L’homme aux moustaches voulut enlever les vêtements de l’enfant, mais celui-ci protesta avec de grands gestes et tira sa chemise vers le bas. Il secouait la tête de droite à gauche d’un air renfrogné. Le grand homme essaya à nouveau de soulever le vêtement de l’enfant qui soudainement ouvrit une large bouche et le mordit. L’adulte étouffa un grand cri, l’enfant ne lâchait pas son étreinte qui lui cisaillait la main.

— Arrête, arrête, je ne te veux pas de mal, tu ne vois pas que nous voulons te laver pour te soigner ?

Le garçon ne répondit rien, mais desserra son emprise et libéra la main qui saignait désormais abondamment, en forme d’arc de cercle. La femme était revenue chargée de pots de toutes tailles.

— Que se passe-t-il ? HOOO, mais tu saignes !

— Oui, ce petit sauvageon m’a mordu jusqu’au sang.

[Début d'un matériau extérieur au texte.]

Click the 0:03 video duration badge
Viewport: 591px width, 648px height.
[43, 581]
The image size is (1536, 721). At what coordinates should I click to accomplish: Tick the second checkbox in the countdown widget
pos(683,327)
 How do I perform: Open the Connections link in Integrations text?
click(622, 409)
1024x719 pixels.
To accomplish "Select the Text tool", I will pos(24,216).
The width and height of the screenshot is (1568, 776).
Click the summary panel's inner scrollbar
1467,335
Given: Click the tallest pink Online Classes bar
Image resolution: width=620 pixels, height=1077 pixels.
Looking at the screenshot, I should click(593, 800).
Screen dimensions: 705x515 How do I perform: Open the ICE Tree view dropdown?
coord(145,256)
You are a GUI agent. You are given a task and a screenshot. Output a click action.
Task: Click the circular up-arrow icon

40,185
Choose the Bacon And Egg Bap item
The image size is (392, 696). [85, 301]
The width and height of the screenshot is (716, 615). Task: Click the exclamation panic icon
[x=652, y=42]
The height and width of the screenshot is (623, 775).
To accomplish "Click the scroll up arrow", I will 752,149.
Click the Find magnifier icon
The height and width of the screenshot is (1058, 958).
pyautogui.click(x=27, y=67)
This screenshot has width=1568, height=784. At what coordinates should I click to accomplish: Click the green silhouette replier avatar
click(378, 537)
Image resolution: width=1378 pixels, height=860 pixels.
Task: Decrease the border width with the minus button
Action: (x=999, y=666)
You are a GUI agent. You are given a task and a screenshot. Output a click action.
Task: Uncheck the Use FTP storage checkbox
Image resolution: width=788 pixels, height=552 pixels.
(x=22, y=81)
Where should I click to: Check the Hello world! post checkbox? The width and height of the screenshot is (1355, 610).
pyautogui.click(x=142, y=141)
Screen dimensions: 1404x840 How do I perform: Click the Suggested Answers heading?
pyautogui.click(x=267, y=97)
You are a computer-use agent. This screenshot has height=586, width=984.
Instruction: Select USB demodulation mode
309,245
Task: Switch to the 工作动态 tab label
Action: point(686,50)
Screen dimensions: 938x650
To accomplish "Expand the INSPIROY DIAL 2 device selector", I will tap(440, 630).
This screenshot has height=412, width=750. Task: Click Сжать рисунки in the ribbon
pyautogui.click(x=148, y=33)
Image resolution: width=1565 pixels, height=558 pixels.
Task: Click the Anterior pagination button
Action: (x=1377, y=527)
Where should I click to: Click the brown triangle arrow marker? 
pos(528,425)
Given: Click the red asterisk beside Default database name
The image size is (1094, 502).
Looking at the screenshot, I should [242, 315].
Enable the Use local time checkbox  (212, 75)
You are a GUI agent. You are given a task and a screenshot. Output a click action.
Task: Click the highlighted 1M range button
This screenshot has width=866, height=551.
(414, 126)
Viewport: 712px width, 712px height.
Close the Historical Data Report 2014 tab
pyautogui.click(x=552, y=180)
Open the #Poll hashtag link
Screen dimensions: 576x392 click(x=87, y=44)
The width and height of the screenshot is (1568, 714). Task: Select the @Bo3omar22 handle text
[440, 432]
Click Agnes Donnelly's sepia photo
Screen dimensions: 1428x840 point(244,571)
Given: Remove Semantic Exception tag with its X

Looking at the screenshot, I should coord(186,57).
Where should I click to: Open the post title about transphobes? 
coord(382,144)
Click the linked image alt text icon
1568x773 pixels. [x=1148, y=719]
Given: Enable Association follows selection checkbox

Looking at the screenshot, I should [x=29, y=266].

On dirait qu’il ne comprend pas notre langue, dit d’un air coléreux Pantaléone.

— Slévania ! Occupe-t’en. Tu auras peut-être plus de succès, moi je dois me faire un bandage immédiatement.

La femme s’avança souriante près de l’enfant, faisant des gestes lents et délicats. Elle regarda l’enfant intensément de ses grands yeux clairs, des torrents d’affection ruisselaient de ses prunelles. Le petit Ogre se sentit fondre. Il avait traversé tant d’épreuves, il avait eu si froid, si faim avant d’arriver dans cette chaude cabane, il avait désormais envie de s’abandonner, d’être cajolé et cette femme inspirait confiance. Lorsqu’elle lui enleva délicatement un à un ses vêtements, il se laissa enfin faire. Elle le prit ensuite tendrement contre elle et le déposa doucement dans le baquet rempli d’eau chaude. C’était tellement agréable de se retrouver dans un liquide parfumé qui réchauffait tant le corps que l’âme. Slévania Orlanova, l’épouse de Pantaléone, n’avait jamais pu avoir d’enfant, ainsi elle se sentait proche de tous les enfants du monde. Celui-ci néanmoins était différent par sa physionomie et son comportement. À mesure qu’elle le nettoyait avec une éponge, elle notait les détails de sa morphologie, les mains épaisses et courtes, les bras et les jambes trapus, les épaules larges, le cou épais, les os du visage bien charpentés, une figure bien ronde. Les dents surtout attirèrent l’attention de Slévania, car elles étaient excessivement pointues ce qui lui faisait un étrange sourire en forme de dents de scie. Après avoir longuement nettoyé au savon chaque partie du petit corps dodu de l’enfant, elle le sortit du bain et le posa sur une serviette épaisse où elle l’enroula et le frotta des pieds à la tête. L’enfant riait aux éclats, car cela le chatouillait. Alors Slévania, aussi, se mit à rire bruyamment.